> [RECORDS FOR THIS EXERCISE]:
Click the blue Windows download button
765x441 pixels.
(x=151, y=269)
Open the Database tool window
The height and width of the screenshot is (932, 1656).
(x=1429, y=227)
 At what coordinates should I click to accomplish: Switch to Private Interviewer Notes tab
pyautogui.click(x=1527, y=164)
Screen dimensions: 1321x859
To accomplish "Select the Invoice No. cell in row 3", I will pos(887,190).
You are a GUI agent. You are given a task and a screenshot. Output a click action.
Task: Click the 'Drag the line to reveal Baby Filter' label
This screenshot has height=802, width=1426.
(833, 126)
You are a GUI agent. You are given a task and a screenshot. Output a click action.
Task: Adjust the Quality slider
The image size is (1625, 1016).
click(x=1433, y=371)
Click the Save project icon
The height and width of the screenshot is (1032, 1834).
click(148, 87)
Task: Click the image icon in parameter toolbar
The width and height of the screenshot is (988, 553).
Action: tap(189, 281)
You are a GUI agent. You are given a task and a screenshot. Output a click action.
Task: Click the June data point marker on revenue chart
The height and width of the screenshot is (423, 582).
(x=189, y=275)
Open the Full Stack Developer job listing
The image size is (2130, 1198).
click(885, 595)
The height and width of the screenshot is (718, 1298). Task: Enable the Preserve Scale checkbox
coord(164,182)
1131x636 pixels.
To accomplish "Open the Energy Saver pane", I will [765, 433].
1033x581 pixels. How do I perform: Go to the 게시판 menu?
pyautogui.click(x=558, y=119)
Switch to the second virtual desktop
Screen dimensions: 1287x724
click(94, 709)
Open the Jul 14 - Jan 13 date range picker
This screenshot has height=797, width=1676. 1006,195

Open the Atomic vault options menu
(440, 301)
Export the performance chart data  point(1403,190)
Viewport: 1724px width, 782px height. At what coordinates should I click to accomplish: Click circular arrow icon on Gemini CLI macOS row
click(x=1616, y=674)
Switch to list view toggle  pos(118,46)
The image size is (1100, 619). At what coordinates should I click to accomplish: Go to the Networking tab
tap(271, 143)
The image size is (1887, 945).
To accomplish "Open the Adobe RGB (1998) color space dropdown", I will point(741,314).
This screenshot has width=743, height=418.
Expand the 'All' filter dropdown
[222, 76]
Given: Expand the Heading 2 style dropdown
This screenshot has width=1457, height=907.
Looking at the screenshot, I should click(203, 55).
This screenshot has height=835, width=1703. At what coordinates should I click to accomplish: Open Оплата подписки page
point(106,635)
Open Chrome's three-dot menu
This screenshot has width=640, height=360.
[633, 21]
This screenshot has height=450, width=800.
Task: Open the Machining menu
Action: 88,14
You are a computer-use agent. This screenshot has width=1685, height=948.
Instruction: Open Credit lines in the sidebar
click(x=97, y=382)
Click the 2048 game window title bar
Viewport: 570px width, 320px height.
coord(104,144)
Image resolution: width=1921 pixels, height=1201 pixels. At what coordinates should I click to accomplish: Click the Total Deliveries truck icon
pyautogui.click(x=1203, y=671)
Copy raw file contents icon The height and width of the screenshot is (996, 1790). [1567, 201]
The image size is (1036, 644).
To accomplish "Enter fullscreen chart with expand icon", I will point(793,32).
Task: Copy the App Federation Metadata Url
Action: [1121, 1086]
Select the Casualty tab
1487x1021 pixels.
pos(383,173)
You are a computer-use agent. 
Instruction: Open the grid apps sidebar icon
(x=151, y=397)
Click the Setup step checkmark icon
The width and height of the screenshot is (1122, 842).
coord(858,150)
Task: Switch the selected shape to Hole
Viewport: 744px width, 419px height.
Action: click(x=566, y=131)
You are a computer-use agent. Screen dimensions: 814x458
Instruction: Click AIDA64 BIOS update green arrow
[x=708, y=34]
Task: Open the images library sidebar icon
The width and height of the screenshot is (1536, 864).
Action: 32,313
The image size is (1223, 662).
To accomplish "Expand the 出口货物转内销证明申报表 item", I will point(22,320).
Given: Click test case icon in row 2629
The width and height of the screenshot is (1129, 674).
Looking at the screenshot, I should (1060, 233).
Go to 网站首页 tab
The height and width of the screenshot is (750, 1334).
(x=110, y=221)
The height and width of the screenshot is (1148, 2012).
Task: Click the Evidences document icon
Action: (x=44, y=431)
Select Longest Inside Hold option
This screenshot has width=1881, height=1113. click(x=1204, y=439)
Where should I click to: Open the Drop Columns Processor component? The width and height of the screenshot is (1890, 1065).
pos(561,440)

> [EXERCISE]: Your task is to reproduce exactly the lines that begin at the line containing "Task: Open the images library sidebar icon" and end at the final line of the data above.

> [SOLUTION TO THIS EXERCISE]:
Task: Open the images library sidebar icon
The width and height of the screenshot is (1536, 864).
Action: 32,313
The image size is (1223, 662).
To accomplish "Expand the 出口货物转内销证明申报表 item", I will point(22,320).
Given: Click test case icon in row 2629
The width and height of the screenshot is (1129, 674).
Looking at the screenshot, I should (1060, 233).
Go to 网站首页 tab
The height and width of the screenshot is (750, 1334).
(x=110, y=221)
The height and width of the screenshot is (1148, 2012).
Task: Click the Evidences document icon
Action: (x=44, y=431)
Select Longest Inside Hold option
This screenshot has width=1881, height=1113. click(x=1204, y=439)
Where should I click to: Open the Drop Columns Processor component? The width and height of the screenshot is (1890, 1065).
pos(561,440)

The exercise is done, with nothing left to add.